=== MATERIAL SHOWN ===
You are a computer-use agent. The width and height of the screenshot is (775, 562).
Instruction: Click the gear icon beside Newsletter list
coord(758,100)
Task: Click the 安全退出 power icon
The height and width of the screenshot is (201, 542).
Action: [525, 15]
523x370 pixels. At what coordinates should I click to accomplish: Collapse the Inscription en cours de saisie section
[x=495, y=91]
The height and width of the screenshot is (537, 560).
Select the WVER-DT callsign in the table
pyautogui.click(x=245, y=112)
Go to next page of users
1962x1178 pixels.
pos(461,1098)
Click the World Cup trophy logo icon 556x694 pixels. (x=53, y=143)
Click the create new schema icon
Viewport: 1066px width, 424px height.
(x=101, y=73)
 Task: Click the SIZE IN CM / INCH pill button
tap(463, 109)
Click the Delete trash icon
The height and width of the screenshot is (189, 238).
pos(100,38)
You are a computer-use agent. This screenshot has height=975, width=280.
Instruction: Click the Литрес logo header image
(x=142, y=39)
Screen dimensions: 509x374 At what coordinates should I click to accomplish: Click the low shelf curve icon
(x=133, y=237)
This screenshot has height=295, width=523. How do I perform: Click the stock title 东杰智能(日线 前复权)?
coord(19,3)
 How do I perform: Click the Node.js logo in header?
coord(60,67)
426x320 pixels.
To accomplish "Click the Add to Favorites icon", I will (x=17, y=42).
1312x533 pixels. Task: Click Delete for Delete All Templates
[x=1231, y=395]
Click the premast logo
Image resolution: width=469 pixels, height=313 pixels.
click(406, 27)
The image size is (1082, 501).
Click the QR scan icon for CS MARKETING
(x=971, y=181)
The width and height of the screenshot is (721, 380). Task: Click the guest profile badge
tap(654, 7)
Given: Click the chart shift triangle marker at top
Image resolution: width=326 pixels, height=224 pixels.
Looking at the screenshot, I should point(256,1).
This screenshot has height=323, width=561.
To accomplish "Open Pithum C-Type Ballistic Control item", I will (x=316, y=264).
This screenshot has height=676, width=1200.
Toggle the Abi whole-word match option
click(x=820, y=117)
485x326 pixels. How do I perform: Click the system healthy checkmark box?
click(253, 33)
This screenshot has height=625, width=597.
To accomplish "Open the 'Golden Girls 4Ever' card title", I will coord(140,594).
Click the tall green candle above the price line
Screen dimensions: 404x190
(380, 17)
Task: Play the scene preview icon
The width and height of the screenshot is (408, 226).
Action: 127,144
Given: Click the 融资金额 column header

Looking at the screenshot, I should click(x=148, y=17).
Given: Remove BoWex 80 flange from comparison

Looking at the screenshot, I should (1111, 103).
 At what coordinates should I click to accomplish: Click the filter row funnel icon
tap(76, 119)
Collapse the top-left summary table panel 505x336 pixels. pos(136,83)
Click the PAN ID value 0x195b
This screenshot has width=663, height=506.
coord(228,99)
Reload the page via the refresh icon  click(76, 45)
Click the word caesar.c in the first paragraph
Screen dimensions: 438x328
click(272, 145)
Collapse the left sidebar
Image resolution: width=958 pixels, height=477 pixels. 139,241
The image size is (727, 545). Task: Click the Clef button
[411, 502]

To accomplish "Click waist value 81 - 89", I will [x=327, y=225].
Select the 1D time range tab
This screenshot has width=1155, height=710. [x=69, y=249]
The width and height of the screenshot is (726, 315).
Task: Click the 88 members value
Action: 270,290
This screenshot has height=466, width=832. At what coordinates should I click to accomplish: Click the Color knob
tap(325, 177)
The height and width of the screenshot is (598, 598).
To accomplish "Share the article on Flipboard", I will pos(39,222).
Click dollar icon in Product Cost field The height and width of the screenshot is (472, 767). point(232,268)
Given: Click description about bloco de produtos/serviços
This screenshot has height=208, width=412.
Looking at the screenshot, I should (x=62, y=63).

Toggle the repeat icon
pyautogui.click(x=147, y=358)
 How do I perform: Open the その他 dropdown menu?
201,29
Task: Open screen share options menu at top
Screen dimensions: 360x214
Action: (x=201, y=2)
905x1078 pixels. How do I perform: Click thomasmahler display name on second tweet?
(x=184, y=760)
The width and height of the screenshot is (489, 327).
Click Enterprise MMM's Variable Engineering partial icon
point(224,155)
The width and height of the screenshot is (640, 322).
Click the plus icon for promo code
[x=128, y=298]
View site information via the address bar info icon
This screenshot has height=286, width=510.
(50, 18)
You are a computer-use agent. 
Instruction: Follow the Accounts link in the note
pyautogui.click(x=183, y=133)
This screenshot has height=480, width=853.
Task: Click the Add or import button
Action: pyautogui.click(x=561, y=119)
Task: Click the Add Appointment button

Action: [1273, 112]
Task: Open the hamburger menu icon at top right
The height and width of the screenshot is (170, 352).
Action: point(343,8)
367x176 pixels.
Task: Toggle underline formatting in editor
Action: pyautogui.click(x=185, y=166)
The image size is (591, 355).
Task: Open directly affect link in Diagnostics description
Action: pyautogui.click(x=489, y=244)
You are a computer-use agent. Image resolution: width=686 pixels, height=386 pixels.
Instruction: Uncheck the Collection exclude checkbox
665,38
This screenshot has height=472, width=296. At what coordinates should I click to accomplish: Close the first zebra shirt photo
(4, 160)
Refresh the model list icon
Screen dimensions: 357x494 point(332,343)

=== REQUIRED ACTION ===
Write out every line of the records exactly.

=== RESULT OF THE TASK ===
You are a computer-use agent. The width and height of the screenshot is (775, 562).
Instruction: Click the gear icon beside Newsletter list
coord(758,100)
Task: Click the 安全退出 power icon
The height and width of the screenshot is (201, 542).
Action: [525, 15]
523x370 pixels. At what coordinates should I click to accomplish: Collapse the Inscription en cours de saisie section
[x=495, y=91]
The height and width of the screenshot is (537, 560).
Select the WVER-DT callsign in the table
pyautogui.click(x=245, y=112)
Go to next page of users
1962x1178 pixels.
pos(461,1098)
Click the World Cup trophy logo icon 556x694 pixels. (x=53, y=143)
Click the create new schema icon
Viewport: 1066px width, 424px height.
(x=101, y=73)
 Task: Click the SIZE IN CM / INCH pill button
tap(463, 109)
Click the Delete trash icon
The height and width of the screenshot is (189, 238).
pos(100,38)
You are a computer-use agent. This screenshot has height=975, width=280.
Instruction: Click the Литрес logo header image
(x=142, y=39)
Screen dimensions: 509x374 At what coordinates should I click to accomplish: Click the low shelf curve icon
(x=133, y=237)
This screenshot has height=295, width=523. How do I perform: Click the stock title 东杰智能(日线 前复权)?
coord(19,3)
 How do I perform: Click the Node.js logo in header?
coord(60,67)
426x320 pixels.
To accomplish "Click the Add to Favorites icon", I will (x=17, y=42).
1312x533 pixels. Task: Click Delete for Delete All Templates
[x=1231, y=395]
Click the premast logo
Image resolution: width=469 pixels, height=313 pixels.
click(406, 27)
The image size is (1082, 501).
Click the QR scan icon for CS MARKETING
(x=971, y=181)
The width and height of the screenshot is (721, 380). Task: Click the guest profile badge
tap(654, 7)
Given: Click the chart shift triangle marker at top
Image resolution: width=326 pixels, height=224 pixels.
Looking at the screenshot, I should point(256,1).
This screenshot has height=323, width=561.
To accomplish "Open Pithum C-Type Ballistic Control item", I will (x=316, y=264).
This screenshot has height=676, width=1200.
Toggle the Abi whole-word match option
click(x=820, y=117)
485x326 pixels. How do I perform: Click the system healthy checkmark box?
click(253, 33)
This screenshot has height=625, width=597.
To accomplish "Open the 'Golden Girls 4Ever' card title", I will coord(140,594).
Click the tall green candle above the price line
Screen dimensions: 404x190
(380, 17)
Task: Play the scene preview icon
The width and height of the screenshot is (408, 226).
Action: 127,144
Given: Click the 融资金额 column header

Looking at the screenshot, I should click(x=148, y=17).
Given: Remove BoWex 80 flange from comparison

Looking at the screenshot, I should (1111, 103).
 At what coordinates should I click to accomplish: Click the filter row funnel icon
tap(76, 119)
Collapse the top-left summary table panel 505x336 pixels. pos(136,83)
Click the PAN ID value 0x195b
This screenshot has width=663, height=506.
coord(228,99)
Reload the page via the refresh icon  click(76, 45)
Click the word caesar.c in the first paragraph
Screen dimensions: 438x328
click(272, 145)
Collapse the left sidebar
Image resolution: width=958 pixels, height=477 pixels. 139,241
The image size is (727, 545). Task: Click the Clef button
[411, 502]

To accomplish "Click waist value 81 - 89", I will [x=327, y=225].
Select the 1D time range tab
This screenshot has width=1155, height=710. [x=69, y=249]
The width and height of the screenshot is (726, 315).
Task: Click the 88 members value
Action: 270,290
This screenshot has height=466, width=832. At what coordinates should I click to accomplish: Click the Color knob
tap(325, 177)
The height and width of the screenshot is (598, 598).
To accomplish "Share the article on Flipboard", I will pos(39,222).
Click dollar icon in Product Cost field The height and width of the screenshot is (472, 767). point(232,268)
Given: Click description about bloco de produtos/serviços
This screenshot has height=208, width=412.
Looking at the screenshot, I should (x=62, y=63).

Toggle the repeat icon
pyautogui.click(x=147, y=358)
 How do I perform: Open the その他 dropdown menu?
201,29
Task: Open screen share options menu at top
Screen dimensions: 360x214
Action: (x=201, y=2)
905x1078 pixels. How do I perform: Click thomasmahler display name on second tweet?
(x=184, y=760)
The width and height of the screenshot is (489, 327).
Click Enterprise MMM's Variable Engineering partial icon
point(224,155)
The width and height of the screenshot is (640, 322).
Click the plus icon for promo code
[x=128, y=298]
View site information via the address bar info icon
This screenshot has height=286, width=510.
(50, 18)
You are a computer-use agent. 
Instruction: Follow the Accounts link in the note
pyautogui.click(x=183, y=133)
This screenshot has height=480, width=853.
Task: Click the Add or import button
Action: pyautogui.click(x=561, y=119)
Task: Click the Add Appointment button

Action: [1273, 112]
Task: Open the hamburger menu icon at top right
The height and width of the screenshot is (170, 352).
Action: point(343,8)
367x176 pixels.
Task: Toggle underline formatting in editor
Action: pyautogui.click(x=185, y=166)
The image size is (591, 355).
Task: Open directly affect link in Diagnostics description
Action: pyautogui.click(x=489, y=244)
You are a computer-use agent. Image resolution: width=686 pixels, height=386 pixels.
Instruction: Uncheck the Collection exclude checkbox
665,38
This screenshot has height=472, width=296. At what coordinates should I click to accomplish: Close the first zebra shirt photo
(4, 160)
Refresh the model list icon
Screen dimensions: 357x494 point(332,343)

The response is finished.